* Tasks for this exercise *
1. Copy the passage from the Sure Fire 6Z thread below, from "## Junior Light" up to and including "P60/D26 LED module.".
2. In the Sure Fire 6Z thread below, which LED modules does Inliner say should work in the light?
3. In the Sure Fire 6Z thread below, rewrite the paragraph beginning "Longer runtimes versus the better color rendition" as a shorter paragraph that keeps its main facts.

* Text for analysis *
..............................

# Sure Fire 6Z lamp replacement?



## Junior Light Boy (Dec 18, 2009)

I have a Sure Fire 6Z that needs a lamp replacement. The original lamp was an incandescent. While shopping for a new lamp it appears to me that the lamp could be replaced with an LED. Is that correct? 

If so, what are the pros and cons for a LED replacement in this light?


----------



## Inliner (Dec 18, 2009)

Predecessor to the Z2 Combat Light, you should be able to use any P60/D26 LED module. 

Here's a good rundown on your options:
https://www.candlepowerforums.com/threads/217252

Longer runtimes versus the better color rendition of an incandescent is what it boils down to. There's literally thousands of threads with incan vs led arguments if you look around. FWIW, Lumens Factory has lamp assemblies to use rechargeable Li-Ions with their lamps if going through batteries is the main concern.


----------



## Dioni (Dec 18, 2009)

..............................

* Stored data *
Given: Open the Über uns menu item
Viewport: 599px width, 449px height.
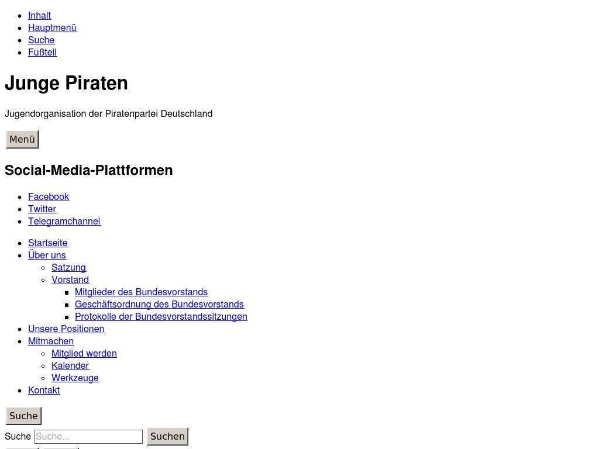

..............................

* Answers to the problems *
1.
## Junior Light Boy (Dec 18, 2009)

I have a Sure Fire 6Z that needs a lamp replacement. The original lamp was an incandescent. While shopping for a new lamp it appears to me that the lamp could be replaced with an LED. Is that correct? 

If so, what are the pros and cons for a LED replacement in this light?


----------



## Inliner (Dec 18, 2009)

Predecessor to the Z2 Combat Light, you should be able to use any P60/D26 LED module.

2. Any P60/D26 LED module.

3. The choice comes down to an LED's longer runtimes versus an incandescent's better color rendition, a debate covered in thousands of threads. If battery use is the main concern, Lumens Factory has lamp assemblies that allow rechargeable Li-Ions with their lamps.